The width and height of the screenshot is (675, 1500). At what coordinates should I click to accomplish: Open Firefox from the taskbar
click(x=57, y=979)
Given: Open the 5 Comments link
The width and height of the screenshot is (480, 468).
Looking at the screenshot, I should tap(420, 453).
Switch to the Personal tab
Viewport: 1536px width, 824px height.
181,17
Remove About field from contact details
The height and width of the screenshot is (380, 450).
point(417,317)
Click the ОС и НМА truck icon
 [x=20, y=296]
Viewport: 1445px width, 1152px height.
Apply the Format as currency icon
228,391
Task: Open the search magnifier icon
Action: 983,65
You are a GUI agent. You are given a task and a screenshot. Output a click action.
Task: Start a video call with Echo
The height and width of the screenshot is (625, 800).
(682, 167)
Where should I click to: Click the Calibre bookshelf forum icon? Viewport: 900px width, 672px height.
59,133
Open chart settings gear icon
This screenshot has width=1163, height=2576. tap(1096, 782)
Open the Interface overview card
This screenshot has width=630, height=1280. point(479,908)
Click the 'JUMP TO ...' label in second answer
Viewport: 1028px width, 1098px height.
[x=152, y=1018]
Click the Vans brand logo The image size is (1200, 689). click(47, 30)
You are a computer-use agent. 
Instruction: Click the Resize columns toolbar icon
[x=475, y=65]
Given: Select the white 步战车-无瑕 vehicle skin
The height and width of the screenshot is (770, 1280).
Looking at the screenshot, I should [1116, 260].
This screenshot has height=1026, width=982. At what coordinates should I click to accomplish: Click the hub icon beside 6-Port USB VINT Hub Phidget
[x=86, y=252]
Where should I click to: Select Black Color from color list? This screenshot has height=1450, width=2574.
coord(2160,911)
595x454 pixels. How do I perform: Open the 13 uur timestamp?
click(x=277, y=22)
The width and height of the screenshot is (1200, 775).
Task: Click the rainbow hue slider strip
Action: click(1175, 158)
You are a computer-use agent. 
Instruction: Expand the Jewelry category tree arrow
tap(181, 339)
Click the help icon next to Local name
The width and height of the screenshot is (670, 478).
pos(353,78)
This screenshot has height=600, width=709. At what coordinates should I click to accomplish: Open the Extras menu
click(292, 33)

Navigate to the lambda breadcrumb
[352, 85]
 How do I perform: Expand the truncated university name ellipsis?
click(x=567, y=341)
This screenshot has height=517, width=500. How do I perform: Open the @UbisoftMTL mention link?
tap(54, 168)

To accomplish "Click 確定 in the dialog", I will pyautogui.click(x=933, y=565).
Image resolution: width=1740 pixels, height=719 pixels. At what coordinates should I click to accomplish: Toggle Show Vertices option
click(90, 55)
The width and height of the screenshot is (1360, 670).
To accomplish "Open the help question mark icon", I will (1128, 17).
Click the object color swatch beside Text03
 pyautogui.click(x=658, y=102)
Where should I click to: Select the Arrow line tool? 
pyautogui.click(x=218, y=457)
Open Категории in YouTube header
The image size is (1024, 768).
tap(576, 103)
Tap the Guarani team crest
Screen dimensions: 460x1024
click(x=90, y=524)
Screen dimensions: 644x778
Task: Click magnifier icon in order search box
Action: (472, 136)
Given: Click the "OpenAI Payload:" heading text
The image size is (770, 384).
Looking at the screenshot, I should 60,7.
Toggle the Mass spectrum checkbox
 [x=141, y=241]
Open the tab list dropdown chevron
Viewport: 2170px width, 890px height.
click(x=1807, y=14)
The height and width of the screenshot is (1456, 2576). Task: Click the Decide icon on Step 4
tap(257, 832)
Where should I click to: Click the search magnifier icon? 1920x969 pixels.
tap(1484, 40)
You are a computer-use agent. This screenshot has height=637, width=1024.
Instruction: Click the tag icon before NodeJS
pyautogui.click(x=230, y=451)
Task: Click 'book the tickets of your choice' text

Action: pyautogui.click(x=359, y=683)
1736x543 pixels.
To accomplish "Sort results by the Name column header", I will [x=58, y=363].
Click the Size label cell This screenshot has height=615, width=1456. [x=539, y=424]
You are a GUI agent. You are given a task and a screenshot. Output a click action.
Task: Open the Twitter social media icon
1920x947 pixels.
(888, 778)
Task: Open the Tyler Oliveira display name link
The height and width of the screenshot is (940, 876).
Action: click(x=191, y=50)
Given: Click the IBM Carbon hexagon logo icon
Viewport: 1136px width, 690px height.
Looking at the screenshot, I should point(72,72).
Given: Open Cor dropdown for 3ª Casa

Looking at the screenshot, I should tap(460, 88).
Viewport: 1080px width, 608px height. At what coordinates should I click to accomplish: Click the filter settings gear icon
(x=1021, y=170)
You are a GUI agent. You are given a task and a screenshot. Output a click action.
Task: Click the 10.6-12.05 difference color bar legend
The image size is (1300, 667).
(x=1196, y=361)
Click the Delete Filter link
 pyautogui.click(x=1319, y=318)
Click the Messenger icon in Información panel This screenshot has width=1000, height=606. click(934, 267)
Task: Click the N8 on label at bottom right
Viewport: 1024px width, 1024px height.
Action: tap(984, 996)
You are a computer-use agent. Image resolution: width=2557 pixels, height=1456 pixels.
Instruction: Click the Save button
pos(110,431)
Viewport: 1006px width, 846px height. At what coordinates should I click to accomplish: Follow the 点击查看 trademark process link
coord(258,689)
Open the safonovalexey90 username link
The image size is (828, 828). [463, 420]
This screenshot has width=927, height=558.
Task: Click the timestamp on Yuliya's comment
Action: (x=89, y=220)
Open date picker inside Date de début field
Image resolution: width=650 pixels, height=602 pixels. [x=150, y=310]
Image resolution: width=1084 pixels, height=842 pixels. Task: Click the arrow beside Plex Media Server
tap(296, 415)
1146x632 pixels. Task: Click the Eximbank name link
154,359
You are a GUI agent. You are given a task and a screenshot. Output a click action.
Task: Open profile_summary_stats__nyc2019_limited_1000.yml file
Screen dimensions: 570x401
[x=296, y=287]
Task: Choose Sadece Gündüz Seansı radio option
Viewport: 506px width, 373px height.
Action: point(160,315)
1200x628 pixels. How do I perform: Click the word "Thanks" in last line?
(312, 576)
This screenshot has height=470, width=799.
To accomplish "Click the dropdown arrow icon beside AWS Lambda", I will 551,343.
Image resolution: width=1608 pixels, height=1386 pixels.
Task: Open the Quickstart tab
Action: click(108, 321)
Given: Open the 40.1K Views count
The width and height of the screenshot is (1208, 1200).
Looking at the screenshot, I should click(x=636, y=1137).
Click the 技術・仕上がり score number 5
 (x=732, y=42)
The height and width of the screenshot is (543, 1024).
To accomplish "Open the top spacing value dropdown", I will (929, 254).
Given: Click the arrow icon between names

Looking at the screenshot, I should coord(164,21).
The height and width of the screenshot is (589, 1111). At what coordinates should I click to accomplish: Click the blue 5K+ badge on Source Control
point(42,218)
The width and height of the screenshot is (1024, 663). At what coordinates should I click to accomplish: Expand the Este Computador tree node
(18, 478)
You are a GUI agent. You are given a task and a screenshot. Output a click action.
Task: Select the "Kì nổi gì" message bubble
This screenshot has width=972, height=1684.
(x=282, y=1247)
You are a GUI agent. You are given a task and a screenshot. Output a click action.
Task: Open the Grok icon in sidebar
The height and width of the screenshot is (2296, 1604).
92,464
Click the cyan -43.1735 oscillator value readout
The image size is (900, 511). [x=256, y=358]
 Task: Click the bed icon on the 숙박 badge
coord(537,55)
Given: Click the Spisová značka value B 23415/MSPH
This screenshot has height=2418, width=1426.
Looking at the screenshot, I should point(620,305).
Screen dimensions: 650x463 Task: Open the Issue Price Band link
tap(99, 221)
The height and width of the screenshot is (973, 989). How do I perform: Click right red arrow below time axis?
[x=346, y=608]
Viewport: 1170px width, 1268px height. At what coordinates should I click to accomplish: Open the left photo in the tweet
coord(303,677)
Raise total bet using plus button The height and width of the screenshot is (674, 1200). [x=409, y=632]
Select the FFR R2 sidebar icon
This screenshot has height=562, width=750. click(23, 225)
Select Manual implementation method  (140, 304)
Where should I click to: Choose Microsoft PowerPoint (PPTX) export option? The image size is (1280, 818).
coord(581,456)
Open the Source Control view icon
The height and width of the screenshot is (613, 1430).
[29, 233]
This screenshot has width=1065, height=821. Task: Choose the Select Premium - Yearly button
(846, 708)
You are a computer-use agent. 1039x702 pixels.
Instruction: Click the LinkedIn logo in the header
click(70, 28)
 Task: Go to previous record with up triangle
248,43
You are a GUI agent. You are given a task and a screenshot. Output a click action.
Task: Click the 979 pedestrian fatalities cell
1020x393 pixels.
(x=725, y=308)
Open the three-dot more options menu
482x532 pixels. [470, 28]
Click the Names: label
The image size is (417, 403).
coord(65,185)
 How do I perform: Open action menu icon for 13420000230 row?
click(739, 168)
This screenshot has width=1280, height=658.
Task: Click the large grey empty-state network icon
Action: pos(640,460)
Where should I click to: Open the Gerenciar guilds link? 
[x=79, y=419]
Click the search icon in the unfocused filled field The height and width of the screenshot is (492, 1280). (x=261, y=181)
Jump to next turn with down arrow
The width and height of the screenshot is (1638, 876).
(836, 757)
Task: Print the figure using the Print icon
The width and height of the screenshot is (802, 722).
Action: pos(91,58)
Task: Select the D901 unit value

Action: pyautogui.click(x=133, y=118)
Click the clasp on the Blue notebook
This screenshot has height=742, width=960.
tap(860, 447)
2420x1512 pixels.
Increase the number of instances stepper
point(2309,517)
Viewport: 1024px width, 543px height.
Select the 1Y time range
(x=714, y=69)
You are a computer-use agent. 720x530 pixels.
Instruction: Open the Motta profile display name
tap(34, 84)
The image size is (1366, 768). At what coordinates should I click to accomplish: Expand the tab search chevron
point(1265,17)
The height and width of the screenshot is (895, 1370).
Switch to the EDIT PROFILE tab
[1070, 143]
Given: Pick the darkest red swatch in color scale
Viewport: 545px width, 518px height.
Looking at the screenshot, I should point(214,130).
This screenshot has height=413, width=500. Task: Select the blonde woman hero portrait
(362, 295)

=-=-=

#### [TASK DESCRIPTION]
Return the total of lines in these records that hold "cell", without any other words.

#### [ANSWER BELOW]
2